At the risk of sounding reductive, Cleopatra was a foreign occupier who cared only about maintaining her hold on power. She (allegedly) had sex with a brother whom she later killed, brought in Roman forces to secure her throne, murdered her sister for opposing the invasion and had her dead body paraded all over Rome. Furthermore, her claim to historical infamy was partially based on seducing two Roman generals, causing one to be murdered and the other to kill himself. What is there to be proud of here?
This fight over Cleopatra may be indicative of something deeper: how modern-day Egyptians process the generational trauma of their colonization.
Modern Egypt is peculiar in that it has endured some 2,400 years of nearly uninterrupted colonization. Not only are those years lumped together with the rest of Egyptian history as part of the post-1952 military coup nationalist narrative proclaiming 7,000 years of civilization, but none of those occupiers seem to trigger the appropriate feelings of hostility they deserve. If anything, modern-day Egyptians seem to have developed a collective Stockholm syndrome-esque sense of affinity toward the foreigners who occupied and ruled us, both as rulers and as nations.
This affinity shows its face in the many Egyptian proponents of both the pan-Islamist and pan-Arabist identity movements, in Egyptian upper and middle-class pride in white ancestry (whether Ottoman or Western European in origin), and even in the outpouring of social media mourning over the death of Queen Elizabeth II, the same monarch whose army four years into her reign waged war on Egypt during the Suez crisis. It may seem baffling that the subjects of brutal colonization may develop such feelings for their colonizers, but after 2,400 years of multiple uninterrupted colonization, what is national identity?
Of course, not all colonizers are viewed with equal reverence. Napoleon, for instance, couldn’t hack it. He commands little respect or affinity, having fled the country after just three years of attempting to occupy it. Nonetheless, the French campaign’s cultural colonization of Egyptian intellectuals remains highly influential to this day, with many Egyptians proudly identifying as Francophiles.
The French are not unique in this. The Turkish Ottoman occupation’s end is regretted by Islamists as the time of the last caliphate. Soviet influence over Nasser’s regime in the 1960s? A time of power and unity with a “sister country” that many hope would return. The British are not particularly maligned despite decades of colonization. This phenomenon is not particularly unique to Egypt, and shades of it may be found in other nations that endured colonization in the Global South, the focus of those complicated emotions is usually the last occupying power. Egypt is unique in claiming the legacy of all its colonizers.
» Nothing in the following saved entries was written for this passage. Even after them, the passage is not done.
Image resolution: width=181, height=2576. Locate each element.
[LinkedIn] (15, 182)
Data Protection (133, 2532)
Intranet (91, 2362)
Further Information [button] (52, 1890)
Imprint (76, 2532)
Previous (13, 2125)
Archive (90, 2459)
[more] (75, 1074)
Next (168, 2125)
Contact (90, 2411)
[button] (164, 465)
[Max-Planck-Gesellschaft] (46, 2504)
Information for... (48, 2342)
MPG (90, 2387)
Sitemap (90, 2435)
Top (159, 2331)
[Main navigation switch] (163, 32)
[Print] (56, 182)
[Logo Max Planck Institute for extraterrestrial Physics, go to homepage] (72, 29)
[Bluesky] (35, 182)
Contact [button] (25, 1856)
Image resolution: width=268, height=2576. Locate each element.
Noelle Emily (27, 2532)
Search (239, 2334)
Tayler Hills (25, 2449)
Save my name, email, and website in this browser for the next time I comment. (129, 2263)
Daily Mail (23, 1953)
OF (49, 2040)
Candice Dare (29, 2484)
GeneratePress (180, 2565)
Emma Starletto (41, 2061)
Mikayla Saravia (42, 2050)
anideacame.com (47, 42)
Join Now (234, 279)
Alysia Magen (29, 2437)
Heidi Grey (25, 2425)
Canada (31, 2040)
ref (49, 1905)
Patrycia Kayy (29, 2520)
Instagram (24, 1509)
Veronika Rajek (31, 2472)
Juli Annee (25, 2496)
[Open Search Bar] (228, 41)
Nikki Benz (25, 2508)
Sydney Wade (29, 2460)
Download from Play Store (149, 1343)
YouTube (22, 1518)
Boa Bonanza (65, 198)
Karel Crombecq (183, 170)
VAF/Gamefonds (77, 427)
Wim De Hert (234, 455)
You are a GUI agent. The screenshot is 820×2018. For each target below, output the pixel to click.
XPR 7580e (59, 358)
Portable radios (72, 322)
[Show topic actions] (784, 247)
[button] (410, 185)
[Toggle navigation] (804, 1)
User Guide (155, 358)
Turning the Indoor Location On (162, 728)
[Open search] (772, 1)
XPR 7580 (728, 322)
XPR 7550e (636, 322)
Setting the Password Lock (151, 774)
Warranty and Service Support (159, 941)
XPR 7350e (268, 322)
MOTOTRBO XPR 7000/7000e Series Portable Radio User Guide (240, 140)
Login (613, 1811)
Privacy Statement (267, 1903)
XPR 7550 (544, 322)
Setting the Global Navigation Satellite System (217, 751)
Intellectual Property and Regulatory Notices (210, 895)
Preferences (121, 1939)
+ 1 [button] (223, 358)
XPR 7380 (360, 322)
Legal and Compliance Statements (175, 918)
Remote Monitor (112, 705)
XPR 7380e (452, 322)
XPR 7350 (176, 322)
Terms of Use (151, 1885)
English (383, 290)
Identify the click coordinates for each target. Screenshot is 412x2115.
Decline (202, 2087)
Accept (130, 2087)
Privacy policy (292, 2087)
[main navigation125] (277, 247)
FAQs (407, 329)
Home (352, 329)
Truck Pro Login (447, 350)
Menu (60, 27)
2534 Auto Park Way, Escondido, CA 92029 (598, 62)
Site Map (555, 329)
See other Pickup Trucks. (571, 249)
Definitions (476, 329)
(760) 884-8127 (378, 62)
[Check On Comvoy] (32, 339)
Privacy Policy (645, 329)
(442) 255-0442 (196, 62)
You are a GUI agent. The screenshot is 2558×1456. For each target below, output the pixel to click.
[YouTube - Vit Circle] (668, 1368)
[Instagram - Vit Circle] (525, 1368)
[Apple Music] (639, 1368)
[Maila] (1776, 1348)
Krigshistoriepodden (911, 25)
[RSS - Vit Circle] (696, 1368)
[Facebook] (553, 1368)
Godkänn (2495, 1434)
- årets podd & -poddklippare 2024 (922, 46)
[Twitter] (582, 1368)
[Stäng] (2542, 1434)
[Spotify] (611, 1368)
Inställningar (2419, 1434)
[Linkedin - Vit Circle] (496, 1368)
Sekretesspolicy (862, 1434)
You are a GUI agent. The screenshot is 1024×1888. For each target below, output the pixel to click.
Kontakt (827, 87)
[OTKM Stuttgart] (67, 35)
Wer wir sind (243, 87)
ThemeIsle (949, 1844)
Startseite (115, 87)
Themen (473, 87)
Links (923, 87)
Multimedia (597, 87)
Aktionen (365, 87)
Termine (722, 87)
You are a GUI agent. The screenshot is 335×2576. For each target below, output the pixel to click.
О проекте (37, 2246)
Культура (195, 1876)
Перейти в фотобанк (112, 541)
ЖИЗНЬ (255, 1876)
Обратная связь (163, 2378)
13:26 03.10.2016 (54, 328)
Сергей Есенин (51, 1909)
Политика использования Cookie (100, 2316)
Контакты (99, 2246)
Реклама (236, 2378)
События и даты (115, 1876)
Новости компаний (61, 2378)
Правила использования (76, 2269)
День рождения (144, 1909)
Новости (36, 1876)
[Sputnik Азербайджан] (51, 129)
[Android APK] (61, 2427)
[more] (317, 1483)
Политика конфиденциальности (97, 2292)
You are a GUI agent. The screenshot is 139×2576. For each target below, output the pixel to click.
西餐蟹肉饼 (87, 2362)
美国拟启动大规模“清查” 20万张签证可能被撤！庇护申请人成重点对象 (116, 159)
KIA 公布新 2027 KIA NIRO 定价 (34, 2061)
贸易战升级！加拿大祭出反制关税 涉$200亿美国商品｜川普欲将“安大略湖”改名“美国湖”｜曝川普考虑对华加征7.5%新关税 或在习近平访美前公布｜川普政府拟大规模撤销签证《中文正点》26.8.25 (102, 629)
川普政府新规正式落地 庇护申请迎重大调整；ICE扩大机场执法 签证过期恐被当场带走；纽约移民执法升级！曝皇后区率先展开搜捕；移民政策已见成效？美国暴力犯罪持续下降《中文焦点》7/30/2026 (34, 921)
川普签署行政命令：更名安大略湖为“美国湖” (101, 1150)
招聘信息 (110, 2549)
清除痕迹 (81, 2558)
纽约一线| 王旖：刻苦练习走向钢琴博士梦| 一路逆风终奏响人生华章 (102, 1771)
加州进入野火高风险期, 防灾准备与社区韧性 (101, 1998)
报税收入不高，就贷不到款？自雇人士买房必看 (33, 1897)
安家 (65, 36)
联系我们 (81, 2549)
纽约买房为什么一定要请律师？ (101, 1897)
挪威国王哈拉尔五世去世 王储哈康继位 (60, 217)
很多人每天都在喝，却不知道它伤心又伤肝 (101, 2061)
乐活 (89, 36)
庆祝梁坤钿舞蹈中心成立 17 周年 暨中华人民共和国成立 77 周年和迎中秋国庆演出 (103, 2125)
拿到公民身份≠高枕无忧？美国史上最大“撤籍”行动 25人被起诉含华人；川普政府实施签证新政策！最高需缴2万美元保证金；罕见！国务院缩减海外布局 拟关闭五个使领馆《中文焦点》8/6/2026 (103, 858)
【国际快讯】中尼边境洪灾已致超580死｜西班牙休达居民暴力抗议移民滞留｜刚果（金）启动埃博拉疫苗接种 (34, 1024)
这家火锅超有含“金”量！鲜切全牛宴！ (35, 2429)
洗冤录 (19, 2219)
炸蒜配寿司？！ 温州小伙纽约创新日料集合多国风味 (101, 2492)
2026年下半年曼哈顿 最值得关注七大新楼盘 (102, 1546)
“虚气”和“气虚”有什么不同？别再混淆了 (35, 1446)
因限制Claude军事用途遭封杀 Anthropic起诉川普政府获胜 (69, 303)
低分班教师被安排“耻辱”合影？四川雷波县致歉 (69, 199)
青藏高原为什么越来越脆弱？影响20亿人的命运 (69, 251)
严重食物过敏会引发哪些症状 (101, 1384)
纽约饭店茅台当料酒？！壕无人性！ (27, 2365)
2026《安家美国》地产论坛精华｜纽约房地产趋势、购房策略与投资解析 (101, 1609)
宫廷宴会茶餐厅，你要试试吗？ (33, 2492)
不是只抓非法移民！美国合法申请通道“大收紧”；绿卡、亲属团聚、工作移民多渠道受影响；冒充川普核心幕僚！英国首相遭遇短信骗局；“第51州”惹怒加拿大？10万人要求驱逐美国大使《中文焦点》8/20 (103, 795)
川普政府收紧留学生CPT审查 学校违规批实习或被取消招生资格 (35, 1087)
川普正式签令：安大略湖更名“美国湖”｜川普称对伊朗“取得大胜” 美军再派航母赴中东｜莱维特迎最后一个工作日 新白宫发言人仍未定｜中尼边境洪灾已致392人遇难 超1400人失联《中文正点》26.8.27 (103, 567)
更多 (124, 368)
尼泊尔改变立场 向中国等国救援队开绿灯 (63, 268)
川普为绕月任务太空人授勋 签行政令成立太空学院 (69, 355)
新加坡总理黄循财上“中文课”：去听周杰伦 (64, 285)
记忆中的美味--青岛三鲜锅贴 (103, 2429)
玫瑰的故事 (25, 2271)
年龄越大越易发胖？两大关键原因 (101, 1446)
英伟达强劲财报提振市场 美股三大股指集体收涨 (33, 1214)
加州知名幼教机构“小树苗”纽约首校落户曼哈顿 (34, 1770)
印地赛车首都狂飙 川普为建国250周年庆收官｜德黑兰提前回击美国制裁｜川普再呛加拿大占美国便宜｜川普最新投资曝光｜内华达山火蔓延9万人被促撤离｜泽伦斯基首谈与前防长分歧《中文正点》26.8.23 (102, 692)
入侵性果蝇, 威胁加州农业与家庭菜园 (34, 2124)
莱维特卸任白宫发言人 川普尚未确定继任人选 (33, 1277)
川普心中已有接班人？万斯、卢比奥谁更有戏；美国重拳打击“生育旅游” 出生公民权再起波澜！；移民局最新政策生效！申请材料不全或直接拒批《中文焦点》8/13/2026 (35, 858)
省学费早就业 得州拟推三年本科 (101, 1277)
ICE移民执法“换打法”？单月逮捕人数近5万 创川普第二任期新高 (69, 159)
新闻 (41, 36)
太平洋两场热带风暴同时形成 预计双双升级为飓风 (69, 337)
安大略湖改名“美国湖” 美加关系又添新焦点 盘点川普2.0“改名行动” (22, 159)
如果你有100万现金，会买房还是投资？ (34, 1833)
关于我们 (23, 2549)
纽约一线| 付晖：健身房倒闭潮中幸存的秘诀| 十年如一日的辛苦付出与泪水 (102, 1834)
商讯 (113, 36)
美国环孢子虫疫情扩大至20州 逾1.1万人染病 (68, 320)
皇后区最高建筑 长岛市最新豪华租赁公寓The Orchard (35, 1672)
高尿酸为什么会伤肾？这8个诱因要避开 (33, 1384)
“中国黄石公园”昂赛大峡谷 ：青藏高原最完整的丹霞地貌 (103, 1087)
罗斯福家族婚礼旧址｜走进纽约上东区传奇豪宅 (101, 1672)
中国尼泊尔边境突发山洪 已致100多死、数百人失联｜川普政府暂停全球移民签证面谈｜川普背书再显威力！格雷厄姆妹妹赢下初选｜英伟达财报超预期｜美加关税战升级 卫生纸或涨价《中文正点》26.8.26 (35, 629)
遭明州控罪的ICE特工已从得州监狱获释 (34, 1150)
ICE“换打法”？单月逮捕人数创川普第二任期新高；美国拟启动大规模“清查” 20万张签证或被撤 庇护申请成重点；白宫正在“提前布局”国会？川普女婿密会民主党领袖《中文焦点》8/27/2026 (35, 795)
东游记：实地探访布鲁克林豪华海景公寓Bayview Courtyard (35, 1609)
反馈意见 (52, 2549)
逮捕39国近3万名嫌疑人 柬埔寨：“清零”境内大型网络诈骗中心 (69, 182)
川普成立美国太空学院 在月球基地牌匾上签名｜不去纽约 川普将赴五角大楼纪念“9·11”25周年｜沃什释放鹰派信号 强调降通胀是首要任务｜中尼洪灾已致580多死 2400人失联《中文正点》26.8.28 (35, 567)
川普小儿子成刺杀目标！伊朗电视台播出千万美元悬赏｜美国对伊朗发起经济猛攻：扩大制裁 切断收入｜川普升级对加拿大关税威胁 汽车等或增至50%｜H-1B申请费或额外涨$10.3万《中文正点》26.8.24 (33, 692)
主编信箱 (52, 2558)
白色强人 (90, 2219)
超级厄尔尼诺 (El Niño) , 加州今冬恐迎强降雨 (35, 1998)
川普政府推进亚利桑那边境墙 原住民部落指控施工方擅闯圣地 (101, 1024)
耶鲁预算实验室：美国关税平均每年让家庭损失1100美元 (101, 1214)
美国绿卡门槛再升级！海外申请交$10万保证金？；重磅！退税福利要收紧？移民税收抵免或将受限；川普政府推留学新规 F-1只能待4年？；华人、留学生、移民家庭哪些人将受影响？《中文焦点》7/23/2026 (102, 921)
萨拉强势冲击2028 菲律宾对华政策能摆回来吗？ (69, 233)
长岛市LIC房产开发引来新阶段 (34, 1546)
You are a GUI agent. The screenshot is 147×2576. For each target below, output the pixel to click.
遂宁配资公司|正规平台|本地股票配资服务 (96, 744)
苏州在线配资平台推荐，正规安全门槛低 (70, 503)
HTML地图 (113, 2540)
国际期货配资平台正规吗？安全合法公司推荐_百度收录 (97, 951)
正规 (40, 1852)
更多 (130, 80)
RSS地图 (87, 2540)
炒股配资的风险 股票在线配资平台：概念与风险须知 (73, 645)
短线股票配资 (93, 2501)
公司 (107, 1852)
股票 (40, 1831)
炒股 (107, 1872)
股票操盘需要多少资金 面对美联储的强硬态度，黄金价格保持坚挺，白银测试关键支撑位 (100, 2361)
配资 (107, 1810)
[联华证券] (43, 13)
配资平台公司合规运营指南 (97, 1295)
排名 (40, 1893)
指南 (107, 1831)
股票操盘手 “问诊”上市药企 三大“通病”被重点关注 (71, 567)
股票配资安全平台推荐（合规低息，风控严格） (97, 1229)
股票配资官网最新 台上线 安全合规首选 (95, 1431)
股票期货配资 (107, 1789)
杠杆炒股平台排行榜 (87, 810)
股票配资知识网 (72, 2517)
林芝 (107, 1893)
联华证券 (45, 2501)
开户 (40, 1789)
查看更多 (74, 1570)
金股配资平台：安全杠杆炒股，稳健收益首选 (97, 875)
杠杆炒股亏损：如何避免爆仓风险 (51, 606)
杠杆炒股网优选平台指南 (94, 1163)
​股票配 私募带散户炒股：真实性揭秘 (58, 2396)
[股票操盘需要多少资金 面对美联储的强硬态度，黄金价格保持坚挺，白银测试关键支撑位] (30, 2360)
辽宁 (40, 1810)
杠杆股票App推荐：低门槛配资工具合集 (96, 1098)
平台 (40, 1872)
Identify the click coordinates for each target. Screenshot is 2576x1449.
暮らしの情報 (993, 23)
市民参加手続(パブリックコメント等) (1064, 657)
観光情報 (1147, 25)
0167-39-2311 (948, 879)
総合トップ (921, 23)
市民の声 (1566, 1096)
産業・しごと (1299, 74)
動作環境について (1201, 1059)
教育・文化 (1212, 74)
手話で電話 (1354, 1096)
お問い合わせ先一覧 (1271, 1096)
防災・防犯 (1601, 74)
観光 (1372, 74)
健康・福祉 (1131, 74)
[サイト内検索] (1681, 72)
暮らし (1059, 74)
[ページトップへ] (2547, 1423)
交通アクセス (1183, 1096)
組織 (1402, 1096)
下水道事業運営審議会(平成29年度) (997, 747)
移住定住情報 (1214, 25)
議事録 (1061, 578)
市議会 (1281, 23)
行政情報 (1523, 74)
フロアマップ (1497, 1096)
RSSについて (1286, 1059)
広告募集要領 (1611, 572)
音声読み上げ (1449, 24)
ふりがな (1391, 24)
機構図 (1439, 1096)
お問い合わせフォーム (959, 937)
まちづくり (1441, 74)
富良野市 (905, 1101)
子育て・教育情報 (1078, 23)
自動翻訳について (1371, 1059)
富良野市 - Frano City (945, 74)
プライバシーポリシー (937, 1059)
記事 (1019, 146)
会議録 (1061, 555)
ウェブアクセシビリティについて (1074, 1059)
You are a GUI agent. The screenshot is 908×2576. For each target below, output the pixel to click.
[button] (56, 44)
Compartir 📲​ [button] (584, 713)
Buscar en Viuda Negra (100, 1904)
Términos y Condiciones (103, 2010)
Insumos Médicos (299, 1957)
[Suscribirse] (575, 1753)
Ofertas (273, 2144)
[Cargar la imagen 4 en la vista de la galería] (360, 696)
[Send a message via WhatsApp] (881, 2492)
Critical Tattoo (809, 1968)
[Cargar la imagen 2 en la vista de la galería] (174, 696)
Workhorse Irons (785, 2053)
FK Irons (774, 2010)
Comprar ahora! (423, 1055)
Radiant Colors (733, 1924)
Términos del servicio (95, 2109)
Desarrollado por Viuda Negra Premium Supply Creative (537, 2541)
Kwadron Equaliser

This is what makes the rise of anti-American sentiment among the Egyptian population during the Hosni Mubarak years so fascinating. For decades, and to this day, many Egyptians viewed the United States as the ultimate example of imperial power, a view that preceded the Iraq war by decades. This is rather puzzling since the Americans never occupied Egypt. I suspect that if we can figure out this puzzle, we might just begin to understand why Egyptians care so much about a Greek occupier being portrayed as Black.